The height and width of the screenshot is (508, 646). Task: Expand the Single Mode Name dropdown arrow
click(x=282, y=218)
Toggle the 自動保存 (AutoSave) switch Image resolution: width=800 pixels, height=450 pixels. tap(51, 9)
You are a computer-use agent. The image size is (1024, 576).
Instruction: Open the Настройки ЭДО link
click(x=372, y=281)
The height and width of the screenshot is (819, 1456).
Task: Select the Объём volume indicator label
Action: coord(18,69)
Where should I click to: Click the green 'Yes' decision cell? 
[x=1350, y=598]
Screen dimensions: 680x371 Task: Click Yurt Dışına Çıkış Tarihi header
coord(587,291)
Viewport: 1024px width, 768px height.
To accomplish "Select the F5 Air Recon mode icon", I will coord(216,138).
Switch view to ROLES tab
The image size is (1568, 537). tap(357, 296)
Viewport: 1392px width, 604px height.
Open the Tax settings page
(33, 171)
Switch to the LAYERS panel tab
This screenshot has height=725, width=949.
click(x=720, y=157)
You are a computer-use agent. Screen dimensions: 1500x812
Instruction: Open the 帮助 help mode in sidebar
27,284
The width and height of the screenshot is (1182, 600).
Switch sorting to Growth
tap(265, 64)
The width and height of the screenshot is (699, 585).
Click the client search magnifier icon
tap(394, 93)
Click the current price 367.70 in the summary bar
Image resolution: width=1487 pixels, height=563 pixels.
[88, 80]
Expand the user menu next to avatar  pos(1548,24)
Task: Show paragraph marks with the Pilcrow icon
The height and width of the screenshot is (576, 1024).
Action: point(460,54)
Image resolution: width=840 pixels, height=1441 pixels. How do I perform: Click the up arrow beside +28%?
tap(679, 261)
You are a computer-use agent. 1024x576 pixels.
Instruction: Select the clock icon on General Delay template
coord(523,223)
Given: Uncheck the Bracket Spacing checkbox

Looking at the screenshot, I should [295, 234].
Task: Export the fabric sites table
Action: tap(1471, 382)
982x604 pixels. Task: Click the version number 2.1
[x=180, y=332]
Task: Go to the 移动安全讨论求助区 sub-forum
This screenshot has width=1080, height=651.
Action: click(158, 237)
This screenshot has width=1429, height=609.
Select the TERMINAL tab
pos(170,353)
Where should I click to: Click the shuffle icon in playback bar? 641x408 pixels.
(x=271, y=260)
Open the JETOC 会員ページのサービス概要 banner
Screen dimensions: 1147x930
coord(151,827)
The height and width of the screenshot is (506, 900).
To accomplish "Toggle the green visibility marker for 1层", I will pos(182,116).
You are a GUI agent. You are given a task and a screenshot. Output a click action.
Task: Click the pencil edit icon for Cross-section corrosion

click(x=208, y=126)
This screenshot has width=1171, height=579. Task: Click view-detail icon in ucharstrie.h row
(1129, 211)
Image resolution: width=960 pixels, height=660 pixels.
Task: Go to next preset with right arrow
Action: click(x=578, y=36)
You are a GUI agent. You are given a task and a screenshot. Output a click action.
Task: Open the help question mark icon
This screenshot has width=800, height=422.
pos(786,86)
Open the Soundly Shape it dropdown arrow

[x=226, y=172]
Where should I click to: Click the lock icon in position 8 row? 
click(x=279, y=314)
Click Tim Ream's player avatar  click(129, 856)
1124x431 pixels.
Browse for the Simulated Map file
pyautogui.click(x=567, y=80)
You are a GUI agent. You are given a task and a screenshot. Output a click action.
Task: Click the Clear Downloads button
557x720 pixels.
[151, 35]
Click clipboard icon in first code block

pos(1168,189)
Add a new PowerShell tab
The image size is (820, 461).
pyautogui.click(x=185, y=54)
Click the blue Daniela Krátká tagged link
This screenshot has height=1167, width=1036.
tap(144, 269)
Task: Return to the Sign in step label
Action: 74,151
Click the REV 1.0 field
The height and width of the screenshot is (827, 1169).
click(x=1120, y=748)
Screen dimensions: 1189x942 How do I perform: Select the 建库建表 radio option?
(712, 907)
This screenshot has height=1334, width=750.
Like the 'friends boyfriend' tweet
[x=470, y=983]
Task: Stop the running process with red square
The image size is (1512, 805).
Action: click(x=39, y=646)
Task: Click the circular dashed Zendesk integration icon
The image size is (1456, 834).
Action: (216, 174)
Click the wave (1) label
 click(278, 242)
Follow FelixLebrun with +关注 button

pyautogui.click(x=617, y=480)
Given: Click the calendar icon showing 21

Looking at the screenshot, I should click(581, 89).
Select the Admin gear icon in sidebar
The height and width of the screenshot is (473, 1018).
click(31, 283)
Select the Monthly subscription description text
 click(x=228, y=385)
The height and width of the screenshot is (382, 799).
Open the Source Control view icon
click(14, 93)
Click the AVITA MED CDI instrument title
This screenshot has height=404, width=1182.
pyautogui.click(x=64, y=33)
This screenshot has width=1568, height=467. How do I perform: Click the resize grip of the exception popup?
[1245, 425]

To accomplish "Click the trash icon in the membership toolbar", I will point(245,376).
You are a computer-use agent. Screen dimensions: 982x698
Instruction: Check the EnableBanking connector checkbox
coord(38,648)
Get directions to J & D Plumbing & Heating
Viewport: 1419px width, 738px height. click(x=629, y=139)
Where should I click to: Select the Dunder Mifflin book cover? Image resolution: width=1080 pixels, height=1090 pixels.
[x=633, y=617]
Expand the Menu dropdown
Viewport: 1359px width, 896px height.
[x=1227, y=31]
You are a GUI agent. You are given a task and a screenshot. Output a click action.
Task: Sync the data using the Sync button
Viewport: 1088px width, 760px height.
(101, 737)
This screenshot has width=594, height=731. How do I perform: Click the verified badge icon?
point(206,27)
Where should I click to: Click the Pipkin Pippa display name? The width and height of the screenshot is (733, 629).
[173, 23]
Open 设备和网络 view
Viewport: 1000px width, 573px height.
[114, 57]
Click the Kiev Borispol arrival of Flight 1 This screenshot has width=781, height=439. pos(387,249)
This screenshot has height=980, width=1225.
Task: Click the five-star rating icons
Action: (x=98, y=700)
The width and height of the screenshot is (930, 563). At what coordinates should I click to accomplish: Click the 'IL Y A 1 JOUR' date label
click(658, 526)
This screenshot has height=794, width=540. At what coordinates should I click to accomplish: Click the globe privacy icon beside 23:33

·····

_Assignment_: Using the same words as the original, repeat the records above.

_Task answer_:
The height and width of the screenshot is (508, 646). Task: Expand the Single Mode Name dropdown arrow
click(x=282, y=218)
Toggle the 自動保存 (AutoSave) switch Image resolution: width=800 pixels, height=450 pixels. tap(51, 9)
You are a computer-use agent. The image size is (1024, 576).
Instruction: Open the Настройки ЭДО link
click(x=372, y=281)
The height and width of the screenshot is (819, 1456).
Task: Select the Объём volume indicator label
Action: coord(18,69)
Where should I click to: Click the green 'Yes' decision cell? 
[x=1350, y=598]
Screen dimensions: 680x371 Task: Click Yurt Dışına Çıkış Tarihi header
coord(587,291)
Viewport: 1024px width, 768px height.
To accomplish "Select the F5 Air Recon mode icon", I will coord(216,138).
Switch view to ROLES tab
The image size is (1568, 537). tap(357, 296)
Viewport: 1392px width, 604px height.
Open the Tax settings page
(33, 171)
Switch to the LAYERS panel tab
This screenshot has height=725, width=949.
click(x=720, y=157)
You are a computer-use agent. Screen dimensions: 1500x812
Instruction: Open the 帮助 help mode in sidebar
27,284
The width and height of the screenshot is (1182, 600).
Switch sorting to Growth
tap(265, 64)
The width and height of the screenshot is (699, 585).
Click the client search magnifier icon
tap(394, 93)
Click the current price 367.70 in the summary bar
Image resolution: width=1487 pixels, height=563 pixels.
[88, 80]
Expand the user menu next to avatar  pos(1548,24)
Task: Show paragraph marks with the Pilcrow icon
The height and width of the screenshot is (576, 1024).
Action: point(460,54)
Image resolution: width=840 pixels, height=1441 pixels. How do I perform: Click the up arrow beside +28%?
tap(679, 261)
You are a computer-use agent. 1024x576 pixels.
Instruction: Select the clock icon on General Delay template
coord(523,223)
Given: Uncheck the Bracket Spacing checkbox

Looking at the screenshot, I should [295, 234].
Task: Export the fabric sites table
Action: tap(1471, 382)
982x604 pixels. Task: Click the version number 2.1
[x=180, y=332]
Task: Go to the 移动安全讨论求助区 sub-forum
This screenshot has width=1080, height=651.
Action: click(158, 237)
This screenshot has width=1429, height=609.
Select the TERMINAL tab
pos(170,353)
Where should I click to: Click the shuffle icon in playback bar? 641x408 pixels.
(x=271, y=260)
Open the JETOC 会員ページのサービス概要 banner
Screen dimensions: 1147x930
coord(151,827)
The height and width of the screenshot is (506, 900).
To accomplish "Toggle the green visibility marker for 1层", I will pos(182,116).
You are a GUI agent. You are given a task and a screenshot. Output a click action.
Task: Click the pencil edit icon for Cross-section corrosion

click(x=208, y=126)
This screenshot has width=1171, height=579. Task: Click view-detail icon in ucharstrie.h row
(1129, 211)
Image resolution: width=960 pixels, height=660 pixels.
Task: Go to next preset with right arrow
Action: click(x=578, y=36)
You are a GUI agent. You are given a task and a screenshot. Output a click action.
Task: Open the help question mark icon
This screenshot has width=800, height=422.
pos(786,86)
Open the Soundly Shape it dropdown arrow

[x=226, y=172]
Where should I click to: Click the lock icon in position 8 row? 
click(x=279, y=314)
Click Tim Ream's player avatar  click(129, 856)
1124x431 pixels.
Browse for the Simulated Map file
pyautogui.click(x=567, y=80)
You are a GUI agent. You are given a task and a screenshot. Output a click action.
Task: Click the Clear Downloads button
557x720 pixels.
[151, 35]
Click clipboard icon in first code block

pos(1168,189)
Add a new PowerShell tab
The image size is (820, 461).
pyautogui.click(x=185, y=54)
Click the blue Daniela Krátká tagged link
This screenshot has height=1167, width=1036.
tap(144, 269)
Task: Return to the Sign in step label
Action: 74,151
Click the REV 1.0 field
The height and width of the screenshot is (827, 1169).
click(x=1120, y=748)
Screen dimensions: 1189x942 How do I perform: Select the 建库建表 radio option?
(712, 907)
This screenshot has height=1334, width=750.
Like the 'friends boyfriend' tweet
[x=470, y=983]
Task: Stop the running process with red square
The image size is (1512, 805).
Action: click(x=39, y=646)
Task: Click the circular dashed Zendesk integration icon
The image size is (1456, 834).
Action: (216, 174)
Click the wave (1) label
 click(278, 242)
Follow FelixLebrun with +关注 button

pyautogui.click(x=617, y=480)
Given: Click the calendar icon showing 21

Looking at the screenshot, I should click(581, 89).
Select the Admin gear icon in sidebar
The height and width of the screenshot is (473, 1018).
click(31, 283)
Select the Monthly subscription description text
 click(x=228, y=385)
The height and width of the screenshot is (382, 799).
Open the Source Control view icon
click(14, 93)
Click the AVITA MED CDI instrument title
This screenshot has height=404, width=1182.
pyautogui.click(x=64, y=33)
This screenshot has width=1568, height=467. How do I perform: Click the resize grip of the exception popup?
[1245, 425]

To accomplish "Click the trash icon in the membership toolbar", I will point(245,376).
You are a computer-use agent. Screen dimensions: 982x698
Instruction: Check the EnableBanking connector checkbox
coord(38,648)
Get directions to J & D Plumbing & Heating
Viewport: 1419px width, 738px height. click(x=629, y=139)
Where should I click to: Select the Dunder Mifflin book cover? Image resolution: width=1080 pixels, height=1090 pixels.
[x=633, y=617]
Expand the Menu dropdown
Viewport: 1359px width, 896px height.
[x=1227, y=31]
You are a GUI agent. You are given a task and a screenshot. Output a click action.
Task: Sync the data using the Sync button
Viewport: 1088px width, 760px height.
(101, 737)
This screenshot has width=594, height=731. How do I perform: Click the verified badge icon?
point(206,27)
Where should I click to: Click the Pipkin Pippa display name? The width and height of the screenshot is (733, 629).
[173, 23]
Open 设备和网络 view
Viewport: 1000px width, 573px height.
[114, 57]
Click the Kiev Borispol arrival of Flight 1 This screenshot has width=781, height=439. pos(387,249)
This screenshot has height=980, width=1225.
Task: Click the five-star rating icons
Action: (x=98, y=700)
The width and height of the screenshot is (930, 563). At what coordinates should I click to accomplish: Click the 'IL Y A 1 JOUR' date label
click(658, 526)
This screenshot has height=794, width=540. At what coordinates should I click to accomplish: Click the globe privacy icon beside 23:33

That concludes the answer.